» **EXTRAIT DU TEXTE**
######
2 L'irruption d'un même : "I want you"
Brièvement perçu à la fin du XVIIIème siècle sous le signe de la moquerie, l’index tendu s’éclipse pendant presque un siècle, telle une comète périodique, pour faire son intrusion fracassante – et définitive – sous le signe de l’esprit de sérieux.
Car paradoxalement, il se trouve que le geste de la moquerie est aussi celui de la persuasion voire de l’intimidation : tout dépend en fait du regard.
Balbutiements
On peut soigner la consomption, 1892, volume 19 of Thrilling Life Stories for the Masses
C’est en s’autorisant de la Science que la vielle figure de l’Imperator (voir 7 Autres significations) réapparaît en démocratie.
######
» **LISTE**

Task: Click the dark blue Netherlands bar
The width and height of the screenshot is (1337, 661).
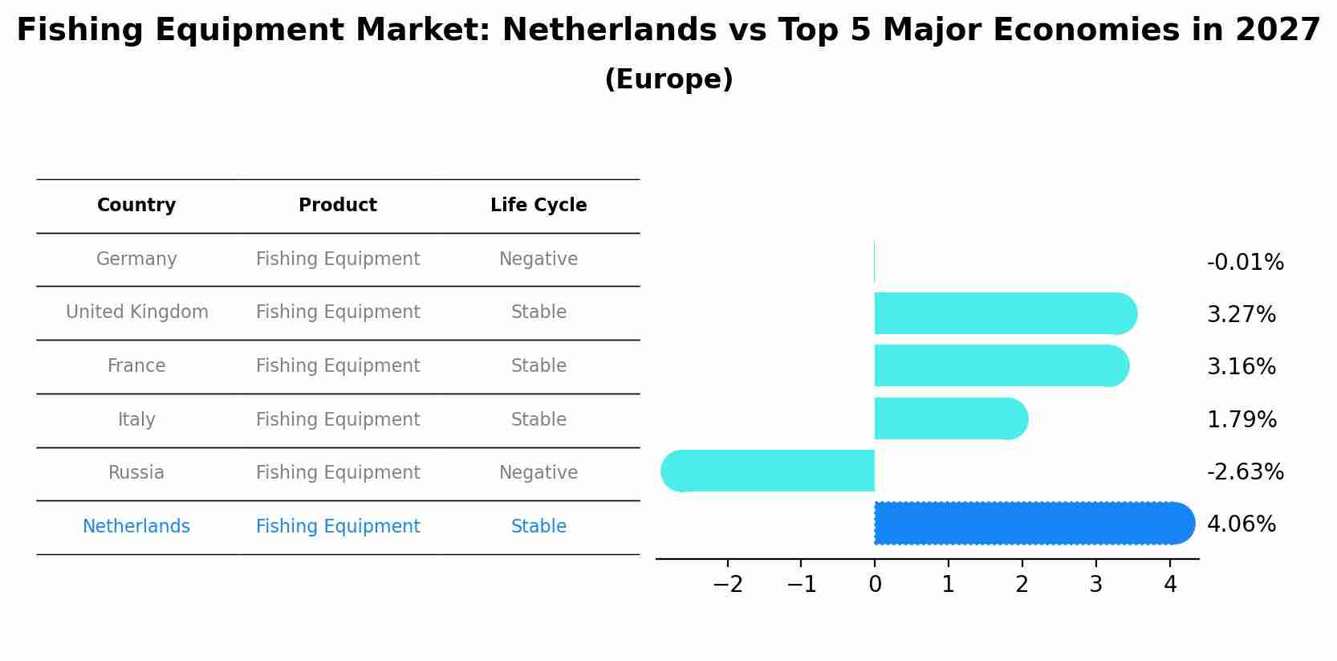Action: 1034,523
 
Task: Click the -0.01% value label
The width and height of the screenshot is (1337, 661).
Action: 1245,263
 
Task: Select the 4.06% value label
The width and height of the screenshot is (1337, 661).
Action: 1241,524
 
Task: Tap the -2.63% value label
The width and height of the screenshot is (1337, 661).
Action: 1245,471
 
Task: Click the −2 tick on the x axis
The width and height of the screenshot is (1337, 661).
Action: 728,584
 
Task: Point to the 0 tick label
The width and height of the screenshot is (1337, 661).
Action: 875,584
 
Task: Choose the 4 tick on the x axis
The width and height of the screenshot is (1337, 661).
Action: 1170,584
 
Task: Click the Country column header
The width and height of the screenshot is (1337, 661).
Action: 136,206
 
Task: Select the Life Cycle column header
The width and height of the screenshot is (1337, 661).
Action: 538,206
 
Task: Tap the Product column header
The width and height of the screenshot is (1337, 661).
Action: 338,206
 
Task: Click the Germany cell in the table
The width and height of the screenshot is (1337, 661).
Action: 136,259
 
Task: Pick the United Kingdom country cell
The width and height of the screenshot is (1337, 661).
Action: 136,312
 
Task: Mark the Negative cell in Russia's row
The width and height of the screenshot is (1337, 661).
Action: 538,473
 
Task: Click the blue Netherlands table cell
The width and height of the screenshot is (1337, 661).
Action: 136,527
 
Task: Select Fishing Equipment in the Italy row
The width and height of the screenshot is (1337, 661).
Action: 338,420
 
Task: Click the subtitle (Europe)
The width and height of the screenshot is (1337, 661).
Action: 668,80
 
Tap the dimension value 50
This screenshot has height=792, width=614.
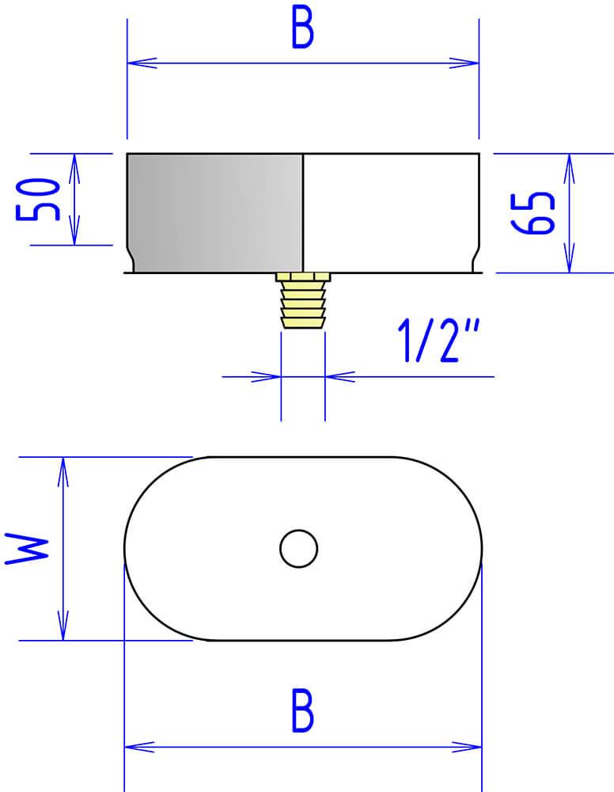(38, 199)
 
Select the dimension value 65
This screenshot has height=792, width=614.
(533, 213)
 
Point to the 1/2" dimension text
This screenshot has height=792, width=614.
(438, 341)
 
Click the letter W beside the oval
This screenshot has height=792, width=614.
(27, 549)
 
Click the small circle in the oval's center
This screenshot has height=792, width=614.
(298, 549)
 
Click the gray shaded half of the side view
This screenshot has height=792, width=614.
(215, 212)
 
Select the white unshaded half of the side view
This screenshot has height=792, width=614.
(391, 212)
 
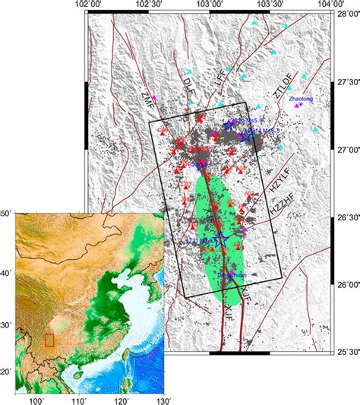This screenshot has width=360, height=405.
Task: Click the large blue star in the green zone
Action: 221,241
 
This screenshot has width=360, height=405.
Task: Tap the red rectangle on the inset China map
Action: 49,340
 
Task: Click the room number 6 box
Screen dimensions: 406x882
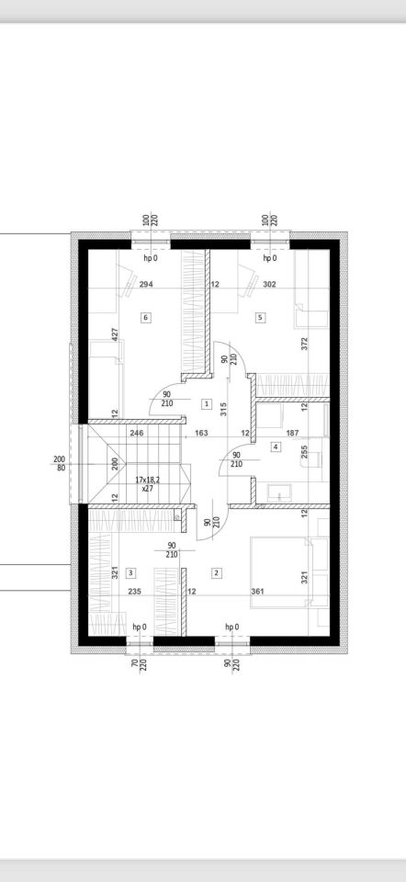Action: pos(146,318)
######
» **CONSIGNE**
Extrayez du texte sur l'index tendu le passage qui commence par « Brièvement perçu à » et se poursuit jusqu'à « fait du regard. », sans rien y changer.

» **EXERCICE CORRIGÉ**
Brièvement perçu à la fin du XVIIIème siècle sous le signe de la moquerie, l’index tendu s’éclipse pendant presque un siècle, telle une comète périodique, pour faire son intrusion fracassante – et définitive – sous le signe de l’esprit de sérieux.
Car paradoxalement, il se trouve que le geste de la moquerie est aussi celui de la persuasion voire de l’intimidation : tout dépend en fait du regard.